Day 2 — The Waterfront

A waterfront morning and afternoon. Start at the noodle museum — better designed and more interesting than it sounds — then the restored sail training ship, a long Scandinavian lunch, and the Minato Mirai skyline from the Landmark Tower's observation deck. Note: avoid Mondays (sail ship closed) and Tuesdays (noodle museum closed). Head back to Tokyo or stay another night.

  1. Cup Noodles Museum Yokohama
    Photo by Dao En Wong / Unsplash

    Cup Noodles Museum Yokohama

    1h 30m
    カップヌードルミュージアム横浜

    A sleekly designed museum to the invention of instant noodles, more about creativity and industrial design than food — a hall of every package ever made, a build-your-own cup workshop, and a 'Chicken Ramen' factory. Genuinely good with children and quietly fascinating without them.

    10:00–18:00 (last entry 17:00); closed Tuesdays. ¥500 entry plus workshop fees (approx., 2026); the My Cup Noodles workshop is walk-in, the Chicken Ramen factory needs booking ahead.

  2. Nippon Maru & Yokohama Port Museum
    Photo by Vo Tuan Vu / Unsplash

    Nippon Maru & Yokohama Port Museum

    1h
    帆船日本丸・横浜みなと博物館

    A 1930 sail training ship preserved in her original dry dock, her four masts rigged with sail on occasion, alongside a museum of Yokohama's port history. The 'Swan of the Pacific' is the most graceful object on the waterfront and a short walk from Sakuragicho.

    10:00–17:00 (last entry 16:30); closed Mondays. ¥600 combined ticket (approx., 2026). Sail-unfurling days are posted on the museum site in advance.

  3. Scandia
    Photo by Oh Taeyeon / Unsplash

    Scandia

    1h 15m
    スカンディヤ

    A Danish restaurant near Yamashita Park running since 1963, dark-wood and formal upstairs, smorgasbord and herring downstairs — a survivor of Yokohama's mid-century cosmopolitan era and a fitting lunch in the city the West arrived through.

    Lunch and dinner; upstairs courses roughly ¥8,000–15,000, ground floor lighter (approx., 2026). Near Nihon-odori; reserve the upstairs room.

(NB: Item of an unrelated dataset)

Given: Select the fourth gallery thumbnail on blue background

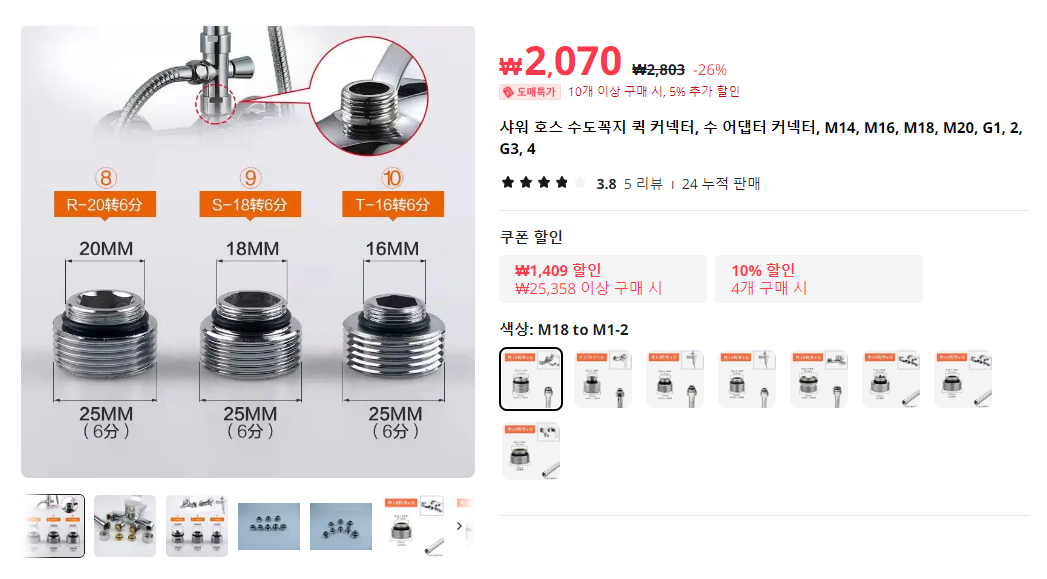Looking at the screenshot, I should pos(269,526).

  4. Yokohama Landmark Tower (Sky Garden)
    Photo by Nichika Sakurai / Unsplash

    Yokohama Landmark Tower (Sky Garden)

    1h
    横浜ランドマークタワー(スカイガーデン)

    The Sky Garden observation deck on the 69th floor of the Landmark Tower, reached by one of the world's fastest elevators, with a 360-degree sweep over the bay, Minato Mirai, the Ferris wheel and — on clear days — Mount Fuji at sunset. The clean finish to a waterfront day.

    Roughly 10:00–21:00 (later on some evenings); ~¥1,000 adult (approx., 2026). Aim for the hour before sunset; weekends and clear evenings are busiest.